As part of developing the remuneration Policy for the coming three years, the Remuneration Committee Chairman undertook an extensive programme of engagement with our largest shareholders and representative bodies to seek input on the proposed changes. Many of our largest shareholders understood the strategic rationale for continuing to operate a non-standard, leveraged long-term incentive plan at Ocado and indicated their support for our proposals to extend the scheme beyond its original five-year term. In particular, shareholders recognised the challenges associated with recruiting internationally and competing for talent within the technology sector. Furthermore, the Committee notes that it continues to be Ocado's remuneration policy to aim to set fixed pay towards the lower quartile of the market and offer substantial comparative reward (via our incentives) for transformational performance.
In finalising our proposals, all shareholder feedback received was carefully considered, in particular the feedback on the VCP extension, and a number of changes were made to the original proposals in response to suggestions received.

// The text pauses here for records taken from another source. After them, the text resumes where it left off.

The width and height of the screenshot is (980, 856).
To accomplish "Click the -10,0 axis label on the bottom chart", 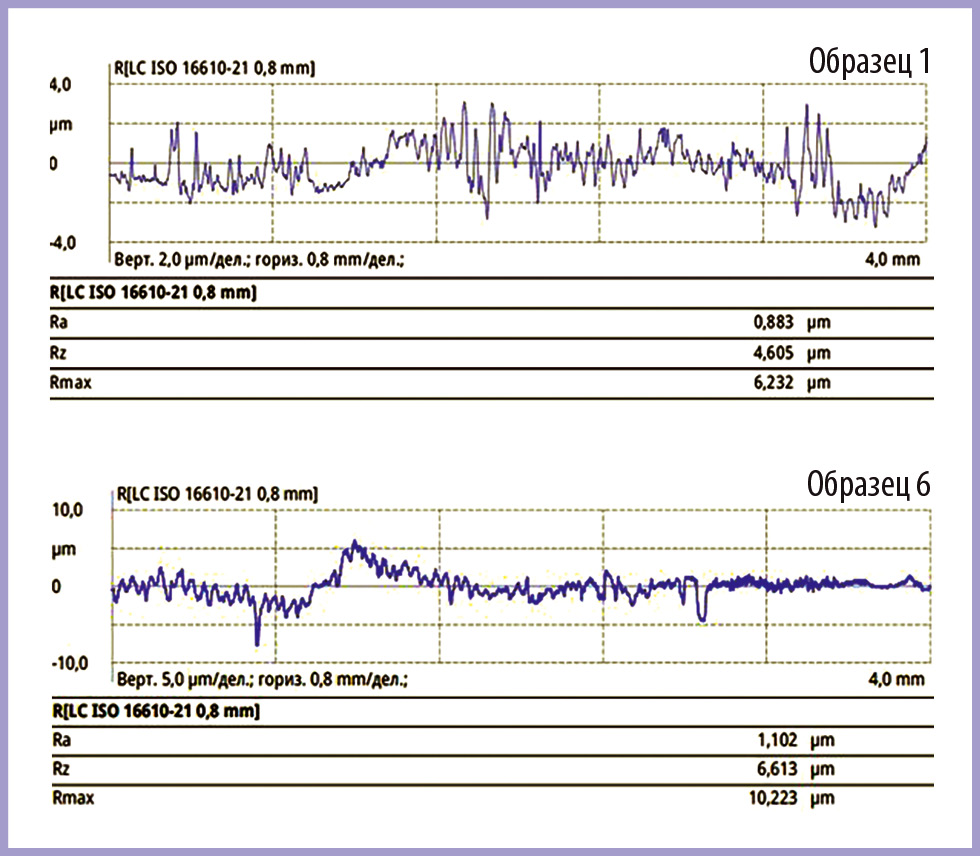I will click(70, 663).

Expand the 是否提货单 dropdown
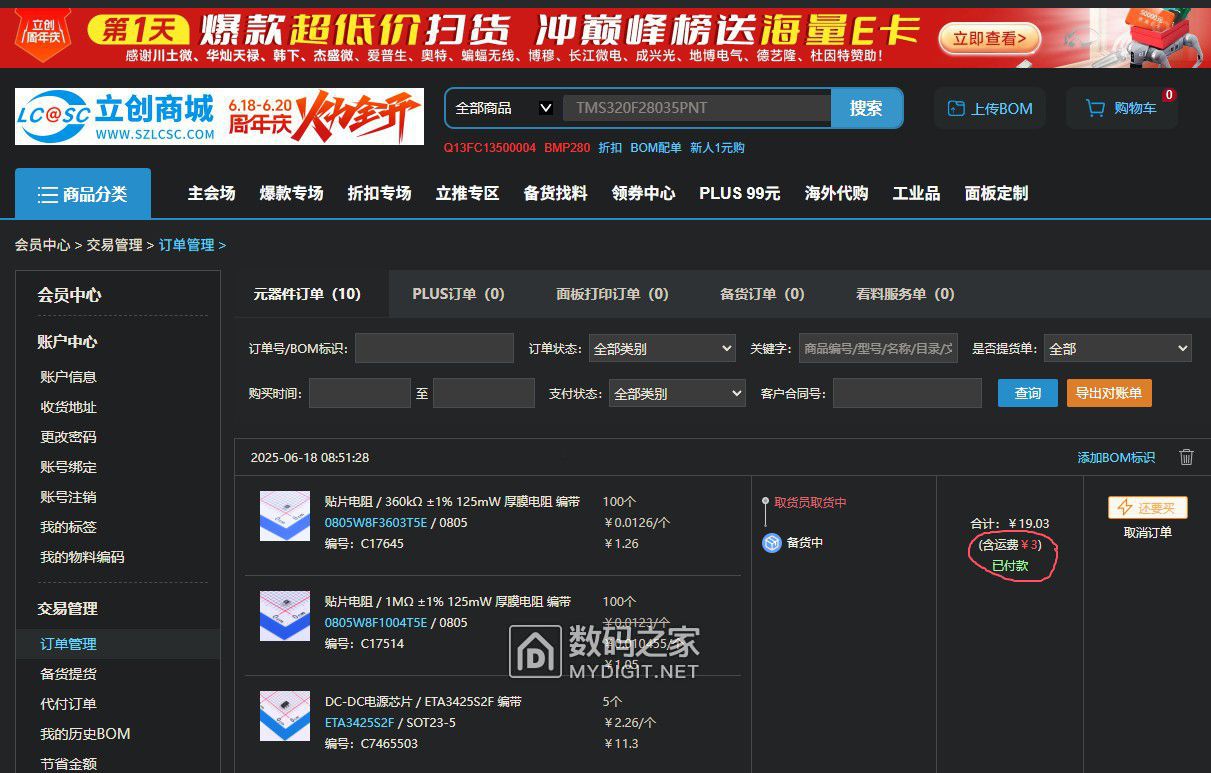tap(1117, 348)

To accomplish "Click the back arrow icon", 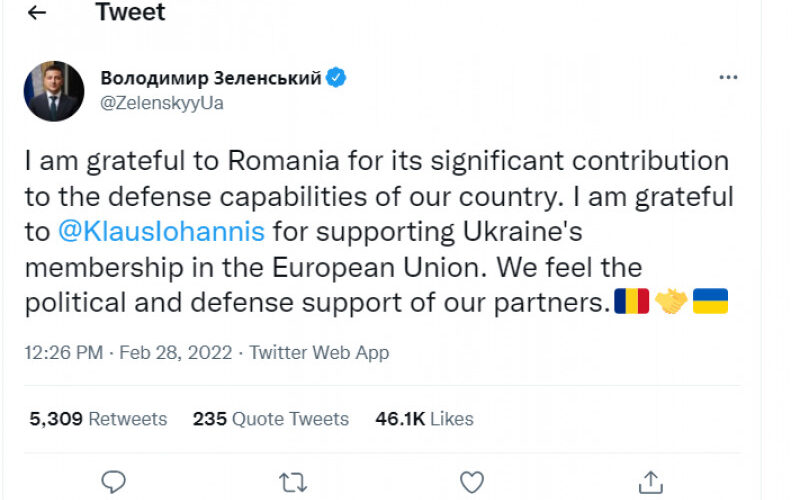I will (x=37, y=13).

Details of our rationale for the final proposals and how they were shaped during consultation are set out in the 2021 annual report.

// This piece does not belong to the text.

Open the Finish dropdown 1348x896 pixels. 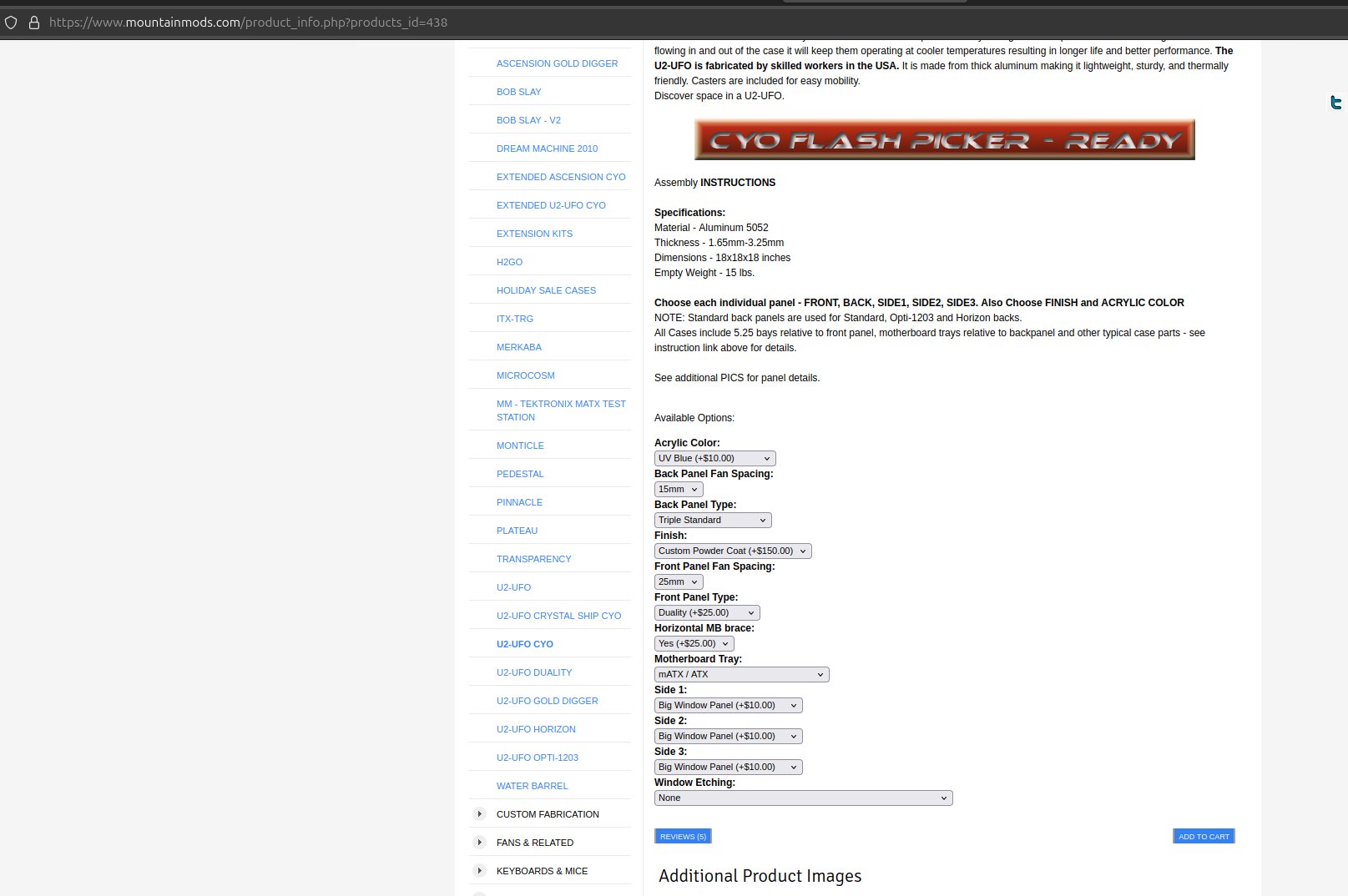[732, 551]
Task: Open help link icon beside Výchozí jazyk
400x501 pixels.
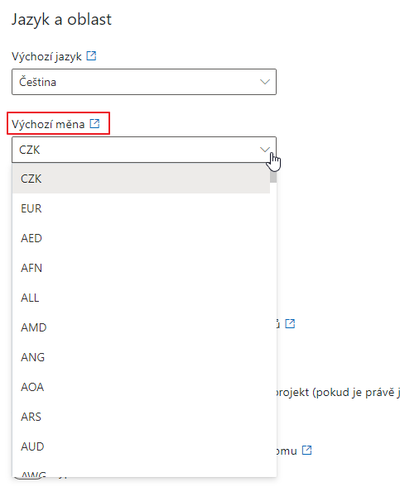Action: coord(91,56)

The Board understands the concerns of some shareholders around the non-standard nature of the VCP, which was reflected in the votes on Resolutions 2 and 20. However, it continues to believe that the changes proposed and approved offer the best way to drive exceptional and sustainable growth, whilst also rewarding short-term operational and strategic decisions.
The Remuneration Committee will keep the operation of the VCP and all other aspects of executive remuneration under review and will continue to engage with shareholders to understand their perspectives and concerns.
This announcement is made pursuant to the requirements of Listing Rules 9.6.2 and 9.6.18. In accordance with Listing Rule 9.6.2, a copy of resolutions 17 to 24 (as set out in the notice of Annual General Meeting), being the resolutions passed at the Annual General Meeting not concerning ordinary business, has been submitted today to the Financial Conduct Authority's national storage mechanism. This document will be available for viewing at https://data.fca.org.uk/#/nsm/nationalstoragemechanism .
A copy of the Annual General Meeting results will be available on Ocado's website: www.ocadogroup.com .
Person responsible for arranging the release of this announcement:
Neill Abrams
Group General Counsel and Company Secretary
Ocado Group plc
Buildings One & Two, Trident Place,
Mosquito Way,
Hatfield
Hertfordshire, AL10 9UL
+ 44 1707 228 000
Ocado Group plc LEI: 213800LO 8F61YB8MBC74
Notes:
(i) Votes 'withheld' are not votes under English law and so have not been included in the calculation of whether a resolution is carried. Percentages have been rounded to two decimal places.
(ii) As at 7.00am on 4 May 2022, the Company's issued share capital was 751,924,363 ordinary shares of 2p each admitted to trading. The Company does not hold any ordinary shares in treasury. Each ordinary share carries the right to one vote in relation to all circumstances at general meetings of the Company. Of these issued ordinary shares: (1) 1,670,409 shares are held by Solium Trustee (UK) Limited, the trustee for the Company's employee Share Incentive Plan, who must vote, at the request of a participant, in respect of ordinary shares held by the trustee on behalf of that participant; (2) 564,988 shares are held by Wealth Nominees Limited, and 9,874,160 shares are held by Numis Nominees (Client) Ltd, both on behalf of Ocorian Limited (formerly known as Estera Trust (Jersey) Limited), the independent company which is the trustee of Ocado's Employee Benefit Trust (the "EBT Trustee"). The EBT Trustee has waived its right to exercise its voting rights and to receive dividends in respect of 9,874,160 ordinary shares, although it may vote in respect of 564,988 ordinary shares which have vested under the joint share ownership scheme and remain in the trust, at the request of a participant. The total of 10,439,148 ordinary shares held by the EBT Trustee are treated as treasury shares in the group's consolidated balance sheet in accordance with IAS 32 ''Financial Instruments: Presentation''. As such, calculations of earnings per share for Ocado exclude the 10,439,148 ordinary shares held by the EBT Trustee.